Seager is also the author of nine other books, including Putting Women in Place: Feminist Geographers Make Sense of the World (with Mona Domosh, 2001), and Earth Follies: Coming to Feminist Terms With the Global Environmental Crisis (1993). A believer in “writing without borders”, she often produces articles for popular outlets such as Ms. Magazine and The New York Times at the same time as she publishes in academic journals such as Environment and Planning or Gender, Place & Culture.

The Canadian-born Seager comes to York University from the University of Vermont (UVM) where she is a professor of geography and holds affiliate appointments in Women’s Studies, Race & Ethnic Studies and Canadian Studies. As Chair of the Department of Geography for six years at UVM, she oversaw the growth and transformation of the department. While at UVM, Seager received two of the university’s highest awards for excellence in teaching and research. She was named University Scholar in 2002.

Prior to UVM, she held positions at the Massachusetts Institute of Technology and the University of Maine. Seager earned a BA from the University of Toronto, and an MA and a PhD from Clark University in Massachusetts.

“The scholarly reputation and administrative experience combine in Joni Seager with a wonderful personality,” said Lorna R. Marsden, York University’s president and vice-chancellor. “We all look forward to working with her as FES moves into its next stage building on the work of Dean Morley and his predecessors and the entire Faculty. And repatriating a Canadian is an added bonus!”

“The Faculty is very fortunate to have attracted such a strong international scholar and administrator as its new dean,” said Morley. “All members of the Faculty look forward to welcoming Joni Seager and working with her in the next phase in the life of York’s distinctive and renowned Faculty of Environmental Studies.”

Seager believes that academic work in feminism and environmental studies is enriched when it remains in conversation with its activist roots. In her own public and personal life, she bridges these commitments. For example, Seager is a director and co-founder of the Center for New Words, a Boston-based organization committed to expanding opportunities for women’s engagement with the written word – “wedging open cultural space,” Seager says, “for women to become more fully enfranchised participants in civil society.”

She is also a co-founder of the Committee on Women, Population & the Environment, an international non-governmental organization of scholars and activists committed to developing and supporting feminist analyses in environmental politics and policies.

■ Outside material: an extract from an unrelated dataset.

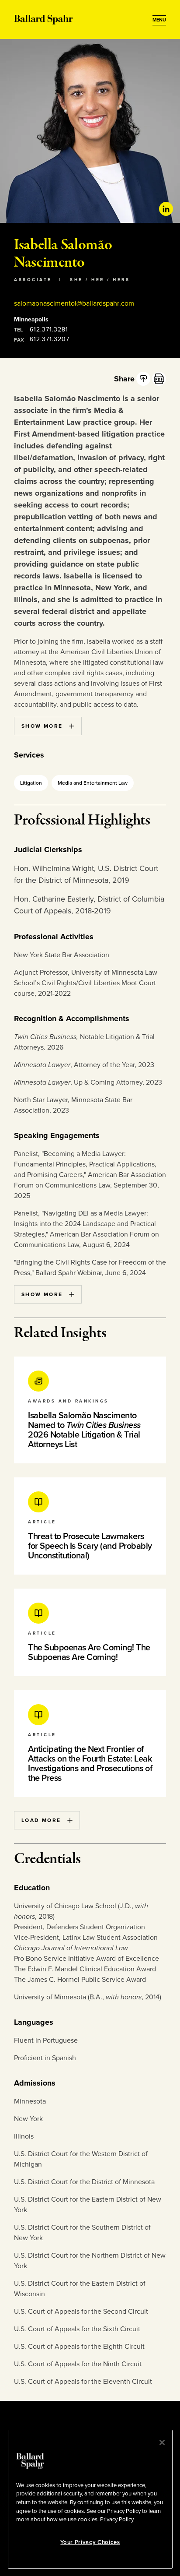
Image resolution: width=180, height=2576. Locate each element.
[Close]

“Communicating across communities is one of the many strengths of environmental studies, a field that, more than many others, engages people in understanding the material conditions of their daily lives,” says Seager. “I am very pleased to be coming to the Faculty of Environmental Studies, which, in my view, is the standard-bearer of environmental education in Canada.

“The importance of environmental literacy has seldom been greater than it is now,” she adds. “The great challenge of our time is to come to terms with the rapid changes in the built and natural environments around us, and to understand these changes in order to craft more sustainable, equitable and healthy outcomes.”